Finalmente me soltó y se levantó de un brinco. Con una toalla en torno a la cintura, abrió la puerta y llamó a su madre. Esta asomó de inmediato la cabeza; Naïma le pisaba los talones.
―¡Oh! ―exclamó mi hermana.
Ignoro qué fue lo que vio, pero no debía de ser un bonito espectáculo. Mi suegra arrojaba espumarajos de cólera, pues había comprendido que la noche de bodas estaba siendo un fracaso.

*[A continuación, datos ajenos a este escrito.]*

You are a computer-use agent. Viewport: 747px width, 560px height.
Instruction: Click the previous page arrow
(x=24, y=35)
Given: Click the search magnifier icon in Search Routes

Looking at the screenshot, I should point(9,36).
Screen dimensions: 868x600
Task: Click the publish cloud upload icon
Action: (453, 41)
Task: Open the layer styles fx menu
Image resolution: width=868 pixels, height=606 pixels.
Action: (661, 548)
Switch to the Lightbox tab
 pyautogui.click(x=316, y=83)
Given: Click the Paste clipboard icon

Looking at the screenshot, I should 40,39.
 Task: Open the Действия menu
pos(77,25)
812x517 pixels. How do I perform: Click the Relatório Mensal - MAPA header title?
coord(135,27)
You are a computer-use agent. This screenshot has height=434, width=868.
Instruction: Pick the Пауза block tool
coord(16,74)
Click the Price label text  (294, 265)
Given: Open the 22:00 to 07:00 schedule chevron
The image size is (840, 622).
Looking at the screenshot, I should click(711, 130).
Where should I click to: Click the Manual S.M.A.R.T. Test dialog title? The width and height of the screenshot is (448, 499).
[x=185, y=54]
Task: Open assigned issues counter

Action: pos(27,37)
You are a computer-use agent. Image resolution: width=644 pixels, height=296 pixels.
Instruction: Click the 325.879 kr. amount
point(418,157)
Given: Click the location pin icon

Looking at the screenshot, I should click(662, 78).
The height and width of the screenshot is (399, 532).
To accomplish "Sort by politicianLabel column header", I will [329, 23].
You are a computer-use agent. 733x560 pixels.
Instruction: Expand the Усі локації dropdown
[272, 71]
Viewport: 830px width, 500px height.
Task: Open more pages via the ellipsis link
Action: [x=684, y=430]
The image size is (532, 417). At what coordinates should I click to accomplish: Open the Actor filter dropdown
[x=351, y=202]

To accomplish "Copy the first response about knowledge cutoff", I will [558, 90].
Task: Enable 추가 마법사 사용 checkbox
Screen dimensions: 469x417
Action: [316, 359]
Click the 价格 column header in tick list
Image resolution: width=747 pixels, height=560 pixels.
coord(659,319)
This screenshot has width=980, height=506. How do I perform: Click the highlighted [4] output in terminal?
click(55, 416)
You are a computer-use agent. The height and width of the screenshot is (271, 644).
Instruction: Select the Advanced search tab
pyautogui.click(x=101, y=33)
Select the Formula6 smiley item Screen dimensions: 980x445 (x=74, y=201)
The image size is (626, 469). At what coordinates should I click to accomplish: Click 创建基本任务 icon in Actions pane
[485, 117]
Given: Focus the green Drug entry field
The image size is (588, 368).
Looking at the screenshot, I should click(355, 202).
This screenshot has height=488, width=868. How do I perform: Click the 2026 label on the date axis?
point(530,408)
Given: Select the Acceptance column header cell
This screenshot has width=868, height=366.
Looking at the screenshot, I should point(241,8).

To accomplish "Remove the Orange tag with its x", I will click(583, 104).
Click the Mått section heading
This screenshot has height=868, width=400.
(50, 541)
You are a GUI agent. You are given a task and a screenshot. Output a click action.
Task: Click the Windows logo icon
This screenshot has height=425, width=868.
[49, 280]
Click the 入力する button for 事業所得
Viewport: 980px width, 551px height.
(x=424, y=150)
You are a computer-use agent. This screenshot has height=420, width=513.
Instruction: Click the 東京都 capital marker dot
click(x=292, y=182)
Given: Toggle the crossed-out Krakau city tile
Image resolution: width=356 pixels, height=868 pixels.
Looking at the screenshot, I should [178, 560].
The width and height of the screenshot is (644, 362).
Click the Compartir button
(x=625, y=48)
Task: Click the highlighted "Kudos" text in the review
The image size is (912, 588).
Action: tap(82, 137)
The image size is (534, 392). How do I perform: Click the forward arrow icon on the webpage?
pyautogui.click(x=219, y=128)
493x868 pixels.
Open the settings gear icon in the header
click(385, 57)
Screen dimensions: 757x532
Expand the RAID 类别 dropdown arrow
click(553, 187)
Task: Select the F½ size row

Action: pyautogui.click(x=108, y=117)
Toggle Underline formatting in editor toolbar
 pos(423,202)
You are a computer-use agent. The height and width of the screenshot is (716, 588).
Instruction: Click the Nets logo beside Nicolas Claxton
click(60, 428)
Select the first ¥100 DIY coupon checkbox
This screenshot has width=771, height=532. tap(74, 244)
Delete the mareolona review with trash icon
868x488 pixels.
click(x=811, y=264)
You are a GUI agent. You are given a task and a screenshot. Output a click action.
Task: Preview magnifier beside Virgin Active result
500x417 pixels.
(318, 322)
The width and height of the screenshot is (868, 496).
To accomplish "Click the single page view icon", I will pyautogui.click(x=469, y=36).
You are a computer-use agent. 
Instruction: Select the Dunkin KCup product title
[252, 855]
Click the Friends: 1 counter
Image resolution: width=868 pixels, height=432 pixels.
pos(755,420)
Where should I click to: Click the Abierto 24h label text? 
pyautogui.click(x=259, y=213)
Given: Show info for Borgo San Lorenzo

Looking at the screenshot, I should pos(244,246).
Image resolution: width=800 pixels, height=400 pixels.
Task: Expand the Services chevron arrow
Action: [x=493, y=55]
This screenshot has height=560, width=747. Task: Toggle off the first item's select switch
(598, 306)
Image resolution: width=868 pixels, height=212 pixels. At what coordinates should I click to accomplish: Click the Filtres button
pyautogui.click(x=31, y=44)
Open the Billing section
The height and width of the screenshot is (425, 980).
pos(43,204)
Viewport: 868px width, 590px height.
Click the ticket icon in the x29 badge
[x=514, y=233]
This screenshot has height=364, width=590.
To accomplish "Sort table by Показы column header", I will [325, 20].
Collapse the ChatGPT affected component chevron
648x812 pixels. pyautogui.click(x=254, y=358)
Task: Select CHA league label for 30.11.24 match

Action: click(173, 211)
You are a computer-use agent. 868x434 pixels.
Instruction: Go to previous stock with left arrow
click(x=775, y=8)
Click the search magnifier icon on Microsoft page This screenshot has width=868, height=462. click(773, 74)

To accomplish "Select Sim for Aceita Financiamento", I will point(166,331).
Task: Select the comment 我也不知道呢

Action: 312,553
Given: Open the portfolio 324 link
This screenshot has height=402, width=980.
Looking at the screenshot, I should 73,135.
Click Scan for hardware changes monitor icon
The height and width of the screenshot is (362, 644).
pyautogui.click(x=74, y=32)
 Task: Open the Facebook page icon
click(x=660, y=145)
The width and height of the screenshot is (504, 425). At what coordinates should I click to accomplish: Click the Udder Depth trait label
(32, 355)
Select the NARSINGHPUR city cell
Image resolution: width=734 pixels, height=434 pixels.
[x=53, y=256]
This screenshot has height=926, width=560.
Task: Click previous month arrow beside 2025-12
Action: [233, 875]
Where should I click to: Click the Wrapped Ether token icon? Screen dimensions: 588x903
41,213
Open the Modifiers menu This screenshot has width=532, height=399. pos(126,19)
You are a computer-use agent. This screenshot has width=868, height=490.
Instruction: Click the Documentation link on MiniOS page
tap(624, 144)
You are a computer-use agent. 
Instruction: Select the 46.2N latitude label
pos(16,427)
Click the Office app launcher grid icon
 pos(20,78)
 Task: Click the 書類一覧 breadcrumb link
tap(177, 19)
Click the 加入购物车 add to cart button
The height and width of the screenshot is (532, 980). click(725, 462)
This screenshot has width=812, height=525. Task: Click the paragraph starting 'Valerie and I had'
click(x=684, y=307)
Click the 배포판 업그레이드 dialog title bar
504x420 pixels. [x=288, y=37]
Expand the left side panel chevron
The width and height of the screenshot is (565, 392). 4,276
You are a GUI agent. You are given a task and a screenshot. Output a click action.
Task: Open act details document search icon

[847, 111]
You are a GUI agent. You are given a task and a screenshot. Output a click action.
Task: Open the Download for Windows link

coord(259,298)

Me separó con autoridad las piernas y exclamó:
―¡Está intacta! ¡Bien, no queda otra elección! ¡Hay que atarla!
―¡Te lo suplico, no hagas eso! ¡Aguarda! Creo que está mtaqfa[39]. Mi madre la «blindó» cuando era una chiquilla y olvidó librarla de sus defensas.
Hablaban de un rito tan antiguo como Imchouk, que consiste en echar el candado al himen de las niñas por medio de fórmulas mágicas, haciéndolas inviolables incluso por su marido, a menos que se las libere por medio de un rito contrario. Yo sabía que a mi cuerpo Hmed le resultaba repulsivo, por eso le prohibía todo acceso.
Mi suegra me ató los brazos a los barrotes de la cama con su fular y Naïma se encargó de sujetarme con fuerza las piernas. Petrificada, fui consciente de que mi marido iba a desflorarme ante la mirada de mi hermana. Me partió en dos con un golpe seco y me desvanecí por primera y única vez en mi vida.
Mi doncellez circuló de mano en mano. Desde la suegra a las tías, pasando por las vecinas. Las viejas se lavaron con ella los ojos, persuadidas de que previene la ceguera. El camisón manchado de sangre no probaba nada, salvo la estupidez de los hombres y la crueldad de las mujeres sumisas.
Una cosa era segura: Hmed iba a hacer el amor con un cadáver durante los cinco años que duró nuestro horrendo matrimonio.